J. Alsup
This presentation will report on a qualitative, narrative-based autoethnography exploring the development of leadership identities of women leaders, including the author, working in various educational settings. The researcher has conducted a qualitative analysis of interviews conducted with seven-ten women leaders in disparate contexts: K-12 administration, university administration, university center leadership, community leadership, state politics, and university coaching. She layers key findings from these case studies with her own experiences documented in journal narratives and through previous publications, as well as with scholarly research, theory, and dominant US cultural ideologies about leadership, to capture the lived experiences of participants. The researcher’s goal is to better understand the leadership trajectories of women leaders in educational settings and, by extension, create a series of layered narratives to inspire and transform young women thinking about leadership. This study has been approved by Purdue’s IRB, #2021-1377.
Research questions:
- How do educational leaders narrate their development of a leadership identity?
- What can emerging educational leaders learn from these leadership narratives?
- How can mentors best prepare emerging educational leaders?
- How has leadership changed in the 21st century?
- How does my own leadership story complicate, extend, and inform the participant data?
- How can dominant cultural narratives about leadership contextualize the project?
This study is grounded in theories of identity development, authentic leadership, narratology, agency, empathy, emotion and vulnerability, shame, and feminist discourse.
The methodology is a combination of case study, feminist interviewing (focusing on close listening, attention to language, and a goal of participant empowerment), and historical/archival scholarship, all under the umbrella of autoethnography. Autoethnography arises from the ethnographic tradition and is an autobiographical genre of academic writing.
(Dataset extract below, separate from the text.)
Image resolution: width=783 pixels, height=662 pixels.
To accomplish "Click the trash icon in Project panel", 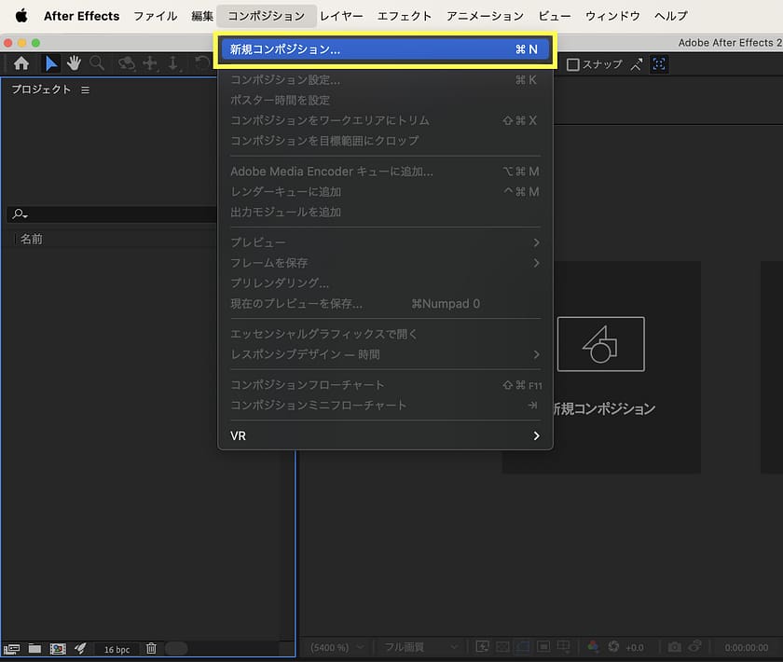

Autoethnographers also often engage in data collection using qualitative approaches and tools, such as interviews and journaling, to create vivid and evocative hybrid narratives exploring particular phenomena.
This work is an extension of the author’s much-cited work on teacher identity, as well as her work on narrative, literary identification, and empathy. This presentation will be of interest to those in teacher education or education writ large who see the need for a new generation of educational leaders to grow our schools and support teachers. It also has the potential for a wider audience of leaders/potential leaders in other disciplines.
Keywords: Narrative, leadership, education, auto-ethnography, identity.